I fumbled out of my clothes as the Teacher handed me his white dress shirt and I’d grabbed a black and white bow tie off the hook inside the closet that I’d recently learned to tie by hand.
I put on a black shawl collared, Willie Smith bolero jacket and paired that with vintage tuxedo pants over black, patent leather army dress shoes with red socks. We both looked at the final result in the bathroom mirror, the teacher smiling his approval.
As a final touch he pinned a diamond shaped, art deco rhinestone brooch with rhinestone fringe (that shook as you moved) onto my lapel that I’d found in a Lower East Side thrift shop and then we were back out the door, racing against time to get to the city.
We reached the dock just as the boat was about to leave.
At the foot of the gangway the Teacher kissed me goodbye, told me to have a good time and to remember that I was ‘just as good as anybody on the boat’.
I surrendered the invitation to the intimidating person standing onboard with a clipboard in one hand and his finger on the end of a velvet rope in the other. Although I was inches taller than he, and I was the ‘guest’ (well, a guest of a guest) he somehow managed to look ‘down’ on my second-hand finery and me but stood aside to let me pass.
Finding a spot with the last of the elegantly dressed latecomers, I stayed on the deck; to watch as the boat pulled away, waving to the Teacher, not ready yet to face my fantasy.
As the yacht pulled away my knees weren’t shaking because of the motion of the boat or the October chill, I was excited and scared, not knowing what was too come, the patent leather of my army surplus shoes shining like glass slippers reflecting the lights that decorated the bow.

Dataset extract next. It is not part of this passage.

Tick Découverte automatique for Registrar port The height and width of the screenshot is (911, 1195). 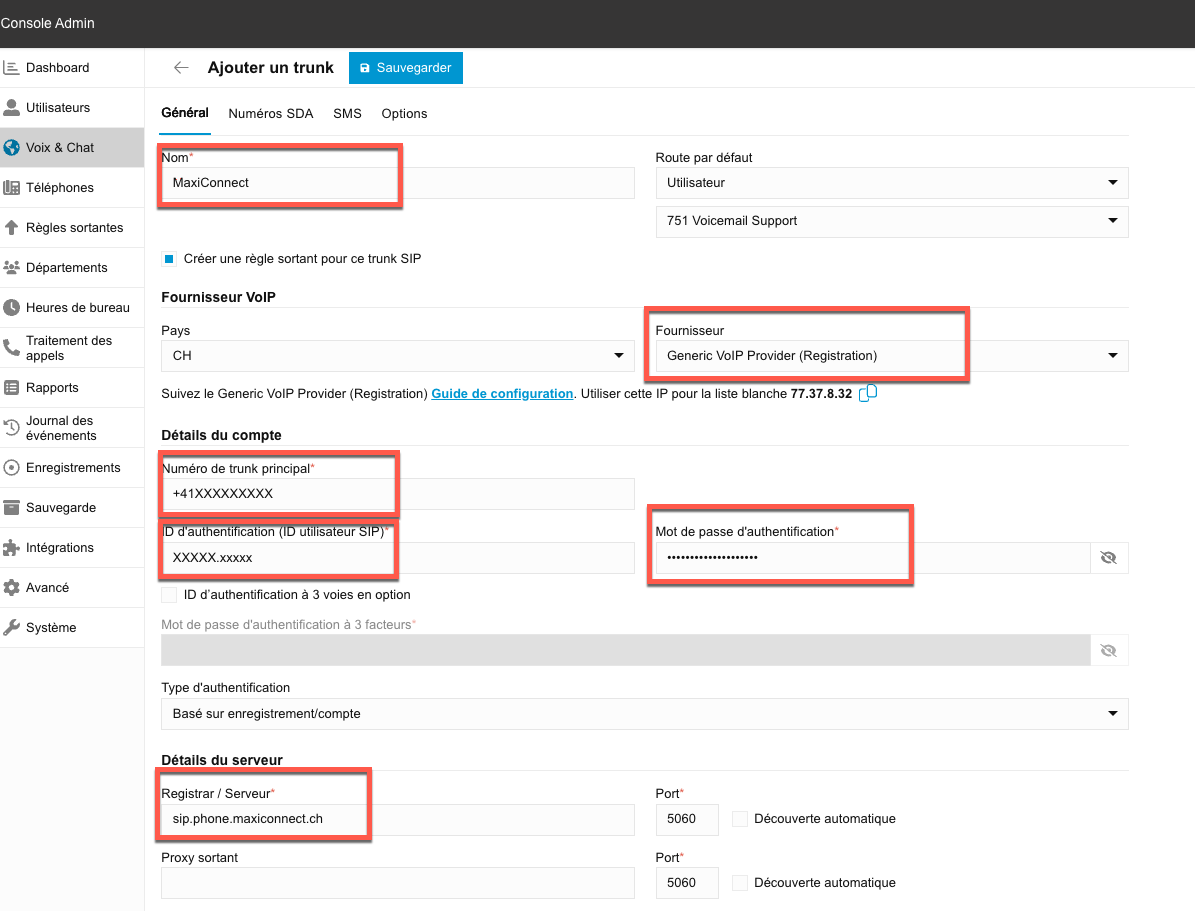(x=740, y=819)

I looked at the Teacher on the dock waving to me as he got smaller and smaller, the boat moving farther out on the Hudson away from the city as it started its tour around the island.
Seeing the smallness of him against the city that seemed to consume him all I could think of was his largess and that this wasn’t the first time that ‘we’ did something that benefitted ‘me’.
I realized that I’d been wrong, Lowell Nesbitt wasn’t my ‘fairy Godmother” that night……the Teacher was and always had been.